__PROVIDED RECORDS__.
------------------------------------------------------------

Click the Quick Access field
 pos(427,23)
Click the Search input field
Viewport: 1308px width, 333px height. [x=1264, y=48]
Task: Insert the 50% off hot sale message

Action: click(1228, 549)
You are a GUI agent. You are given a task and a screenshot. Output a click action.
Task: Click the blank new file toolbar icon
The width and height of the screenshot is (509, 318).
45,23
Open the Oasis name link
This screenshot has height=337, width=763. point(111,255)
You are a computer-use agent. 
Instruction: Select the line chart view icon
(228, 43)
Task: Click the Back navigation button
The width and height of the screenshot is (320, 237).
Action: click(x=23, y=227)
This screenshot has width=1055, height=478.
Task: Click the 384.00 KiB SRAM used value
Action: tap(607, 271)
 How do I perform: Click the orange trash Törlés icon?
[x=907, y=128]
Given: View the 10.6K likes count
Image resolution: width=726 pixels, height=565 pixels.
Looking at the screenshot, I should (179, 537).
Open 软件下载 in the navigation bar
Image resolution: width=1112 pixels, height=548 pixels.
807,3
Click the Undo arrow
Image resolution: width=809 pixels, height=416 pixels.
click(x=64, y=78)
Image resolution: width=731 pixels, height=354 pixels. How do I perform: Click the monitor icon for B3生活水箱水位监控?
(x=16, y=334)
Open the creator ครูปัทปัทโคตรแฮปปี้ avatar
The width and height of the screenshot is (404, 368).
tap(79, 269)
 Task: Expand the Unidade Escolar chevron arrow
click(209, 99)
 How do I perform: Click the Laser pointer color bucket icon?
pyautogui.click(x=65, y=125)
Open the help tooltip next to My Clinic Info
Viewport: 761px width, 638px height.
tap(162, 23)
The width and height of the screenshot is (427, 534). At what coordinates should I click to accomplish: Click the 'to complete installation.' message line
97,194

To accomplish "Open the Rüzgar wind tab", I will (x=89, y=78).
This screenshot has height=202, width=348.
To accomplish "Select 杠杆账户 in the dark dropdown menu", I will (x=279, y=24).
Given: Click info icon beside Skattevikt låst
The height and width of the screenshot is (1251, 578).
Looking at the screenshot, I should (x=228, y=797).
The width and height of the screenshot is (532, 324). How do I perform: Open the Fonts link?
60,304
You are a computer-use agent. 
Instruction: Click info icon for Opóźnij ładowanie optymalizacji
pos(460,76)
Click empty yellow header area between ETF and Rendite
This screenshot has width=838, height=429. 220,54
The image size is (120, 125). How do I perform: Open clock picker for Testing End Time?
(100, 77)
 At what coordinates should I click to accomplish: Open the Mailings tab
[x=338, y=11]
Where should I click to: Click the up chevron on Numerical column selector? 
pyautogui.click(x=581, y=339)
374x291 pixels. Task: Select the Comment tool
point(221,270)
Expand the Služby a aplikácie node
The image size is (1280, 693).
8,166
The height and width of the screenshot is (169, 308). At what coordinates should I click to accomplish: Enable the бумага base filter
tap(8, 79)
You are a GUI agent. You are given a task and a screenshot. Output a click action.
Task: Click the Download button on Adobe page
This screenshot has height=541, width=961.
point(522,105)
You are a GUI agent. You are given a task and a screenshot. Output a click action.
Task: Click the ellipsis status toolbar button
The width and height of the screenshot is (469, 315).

------------------------------------------------------------

__REQUIRED ACTION__. Output all of the data without altering a single line.

__FINAL ANSWER__.
Click the Quick Access field
 pos(427,23)
Click the Search input field
Viewport: 1308px width, 333px height. [x=1264, y=48]
Task: Insert the 50% off hot sale message

Action: click(1228, 549)
You are a GUI agent. You are given a task and a screenshot. Output a click action.
Task: Click the blank new file toolbar icon
The width and height of the screenshot is (509, 318).
45,23
Open the Oasis name link
This screenshot has height=337, width=763. point(111,255)
You are a computer-use agent. 
Instruction: Select the line chart view icon
(228, 43)
Task: Click the Back navigation button
The width and height of the screenshot is (320, 237).
Action: click(x=23, y=227)
This screenshot has width=1055, height=478.
Task: Click the 384.00 KiB SRAM used value
Action: tap(607, 271)
 How do I perform: Click the orange trash Törlés icon?
[x=907, y=128]
Given: View the 10.6K likes count
Image resolution: width=726 pixels, height=565 pixels.
Looking at the screenshot, I should (179, 537).
Open 软件下载 in the navigation bar
Image resolution: width=1112 pixels, height=548 pixels.
807,3
Click the Undo arrow
Image resolution: width=809 pixels, height=416 pixels.
click(x=64, y=78)
Image resolution: width=731 pixels, height=354 pixels. How do I perform: Click the monitor icon for B3生活水箱水位监控?
(x=16, y=334)
Open the creator ครูปัทปัทโคตรแฮปปี้ avatar
The width and height of the screenshot is (404, 368).
tap(79, 269)
 Task: Expand the Unidade Escolar chevron arrow
click(209, 99)
 How do I perform: Click the Laser pointer color bucket icon?
pyautogui.click(x=65, y=125)
Open the help tooltip next to My Clinic Info
Viewport: 761px width, 638px height.
tap(162, 23)
The width and height of the screenshot is (427, 534). At what coordinates should I click to accomplish: Click the 'to complete installation.' message line
97,194

To accomplish "Open the Rüzgar wind tab", I will (x=89, y=78).
This screenshot has height=202, width=348.
To accomplish "Select 杠杆账户 in the dark dropdown menu", I will (x=279, y=24).
Given: Click info icon beside Skattevikt låst
The height and width of the screenshot is (1251, 578).
Looking at the screenshot, I should (x=228, y=797).
The width and height of the screenshot is (532, 324). How do I perform: Open the Fonts link?
60,304
You are a computer-use agent. 
Instruction: Click info icon for Opóźnij ładowanie optymalizacji
pos(460,76)
Click empty yellow header area between ETF and Rendite
This screenshot has width=838, height=429. 220,54
The image size is (120, 125). How do I perform: Open clock picker for Testing End Time?
(100, 77)
 At what coordinates should I click to accomplish: Open the Mailings tab
[x=338, y=11]
Where should I click to: Click the up chevron on Numerical column selector? 
pyautogui.click(x=581, y=339)
374x291 pixels. Task: Select the Comment tool
point(221,270)
Expand the Služby a aplikácie node
The image size is (1280, 693).
8,166
The height and width of the screenshot is (169, 308). At what coordinates should I click to accomplish: Enable the бумага base filter
tap(8, 79)
You are a GUI agent. You are given a task and a screenshot. Output a click action.
Task: Click the Download button on Adobe page
This screenshot has height=541, width=961.
point(522,105)
You are a GUI agent. You are given a task and a screenshot. Output a click action.
Task: Click the ellipsis status toolbar button
The width and height of the screenshot is (469, 315).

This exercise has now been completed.